When using a dynamically linked version of PHP, the path to this file is basically "compiled" into PHP itself.

For Herd, this approach was not possible. The PHP binaries of Herd are portable and we do not make any assumptions where our users might end up using these binaries. Using a fixed path for the php.ini location therefore didn't work.

So how did we solve this?

When PHP tries to find it's php.ini files, it does this in a specific order. First, it checks for the given path of the php.ini file. If other .ini files get "included", they will be read as well. Last but not least, PHP also searches for an environment variable to find potential php.ini files.

This environment variable is called PHP_INI_SCAN_DIR and as the name suggests, allows you to define one or multiple directories that PHP should scan for ini files.

When Herd gets installed, this environment variable is automatically written to your ~/.zshrc / ~/.bashrc file.

export PHP_INI_SCAN_DIR="/Users/USERNAME/Library/Application Support/Herd/config/php/":$PHP_INI_SCAN_DIR

As Herd is a MacOS app, and all MacOS app have a shared folder for all of their app specific files, we can just hardcode this environment variable.

Automating PHP builds

When you download Herd from the website, the DMG file always includes the most recent stable version of PHP. As of right now, this is version 8.2.

While we all love to work on the most recent PHP versions, some of us have to deal with legacy projects, requiring them to use older versions of PHP.

Because of this, Herd allows you to download additional PHP versions right from within the application UI. The version range that Herd supports is 7.4 - up to the latest 8.3 Alpha 2. This makes it extremely simple and easy to try out the latest Alpha and Beta releases of PHP locally.
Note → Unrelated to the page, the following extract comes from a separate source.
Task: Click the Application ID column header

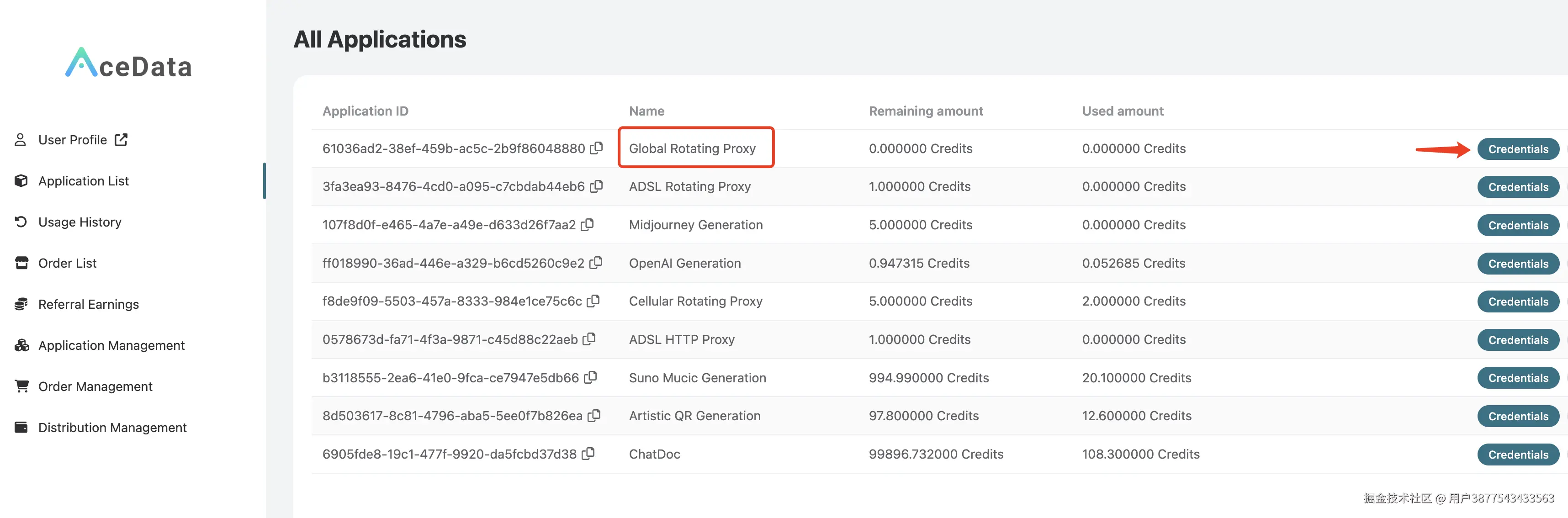Action: coord(365,111)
Just install the new version with one click and you're good to go!

As we do not want to build a new PHP version (for ARM64 and Intel Macs) manually, every time PHP gets updated, we have fully automated this approach.

In order to make this work, there are a couple of components working hand-in-hand:

  1. A self-hosted GitHub Action runner
  2. A GitHub action workflow to build PHP binaries
  3. A Laravel scheduled command to trigger new builds

On the herd.laravel.com website, we have a scheduled command that checks daily if a new PHP version was released. If that's the case, it uses the GitHub Actions API to manually trigger a workflow run. This needs to happen twice - once for ARM64 binaries and once for x86 versions of PHP.
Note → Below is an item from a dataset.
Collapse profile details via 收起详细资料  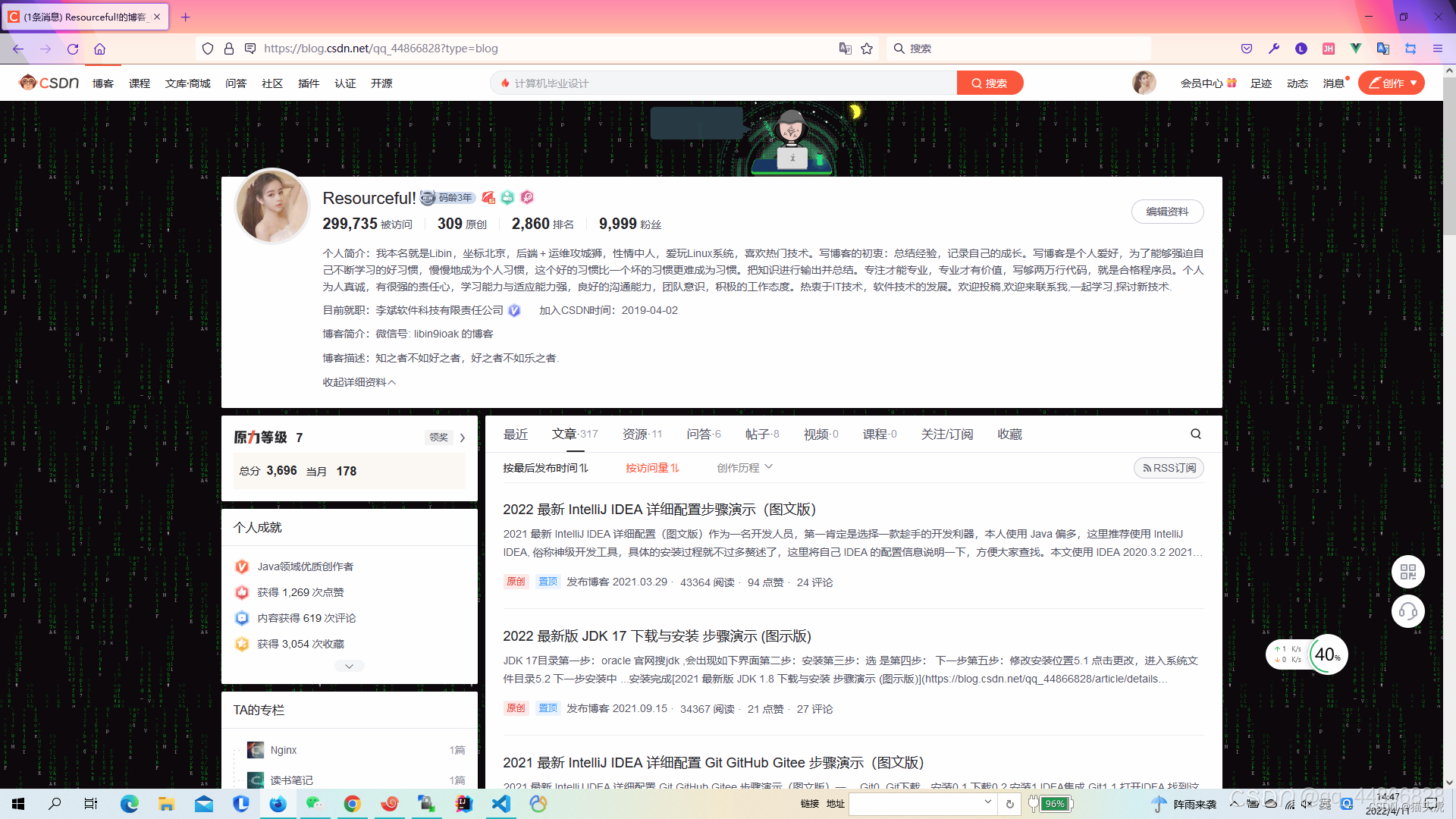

Checking for new PHP versions

In order to check if a new PHP version is actually released, we make use of a nice official "API" that PHP itself provides.
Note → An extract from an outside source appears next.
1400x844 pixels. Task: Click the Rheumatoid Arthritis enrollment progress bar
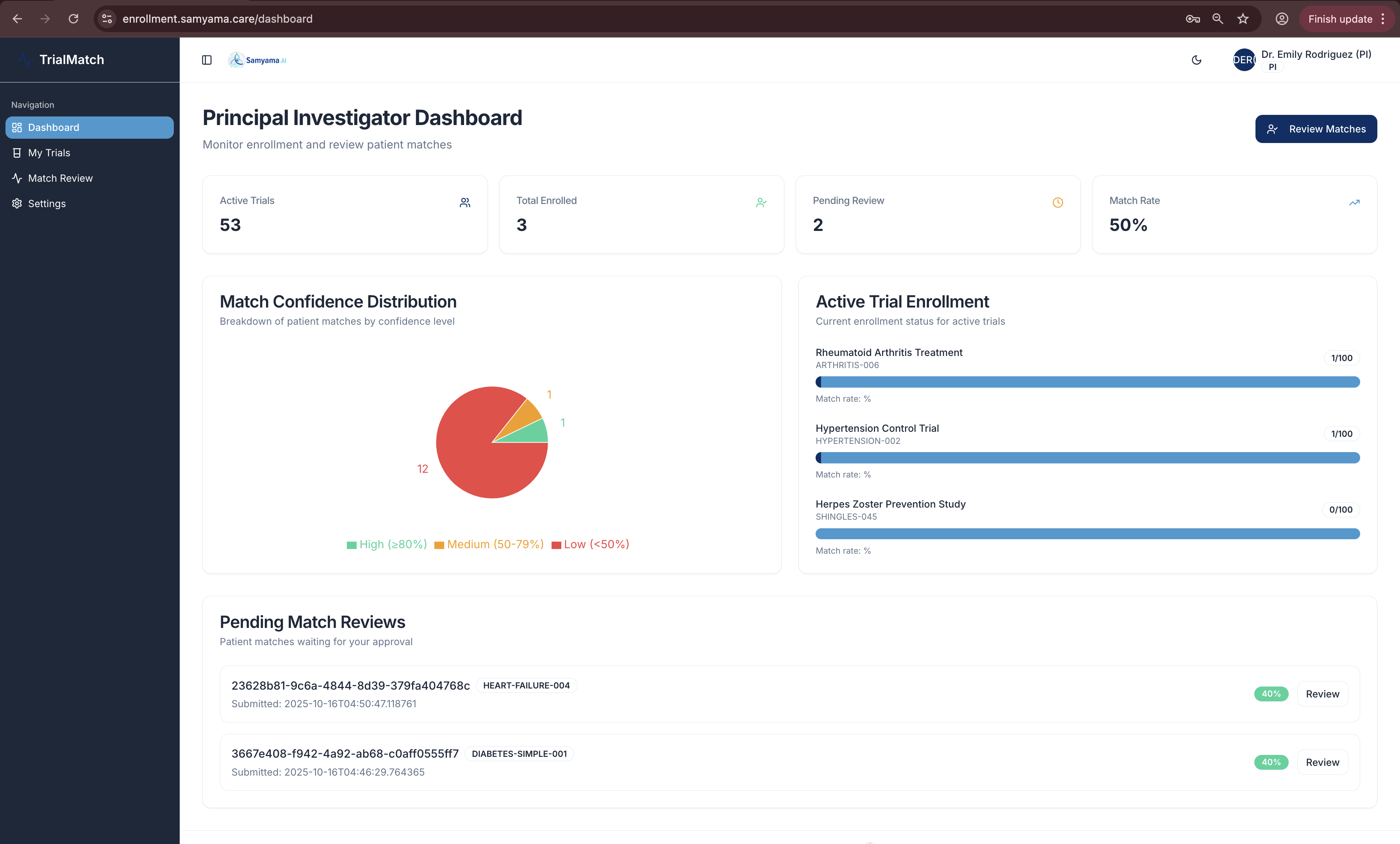coord(1088,382)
You can make requests to https://www.php.net/releases/index.php?json&version=VERSION_NUMBER and receive a JSON response containing all of the PHP releases for the given minor version (8.2, 8.1, etc.)

Using this API, we can simply check if the latest version in that JSON file is newer than the latest built version and trigger a new PHP build accordingly.

protected function checkLatestVersion($version)
    {
        return Http::get("https://www.php.net/releases/index.php?json&version={$version}")
            ->json('version');
    }

Why a self-hosted GitHub action runner?

As I mentioned above, we are using a self-hosted GitHub action runner. The main reason for this is because GitHub itself does not offer workflow runners for ARM64 based Macs (M1, M2, etc.). We are using a european based Mac hosting provider called OakHost for this and manually installed and connected a GitHub workflow runner, by following the official documentation.

As we have full control of the Mac hardware, this allows us to not only build the PHP binaries on the server, but also to codesign and notarize them, so that they can be immediately executed once they get downloaded from within Herd itself.

What are you waiting for?

Because of the up-to 100% performance improvements and it's ease of use, Herd has quickly replaced Valet for all of my local development needs.

If you want to give Herd a try yourself, you can visit the Herd website at herd.laravel.com and download Herd yourself.

As Herd is the perfect combination of UI, web-server and Valet sitting in between, there are a couple of very exciting possibilities that Herd unlocks. We are already exploring some of them, and I can't wait to share them with you soon!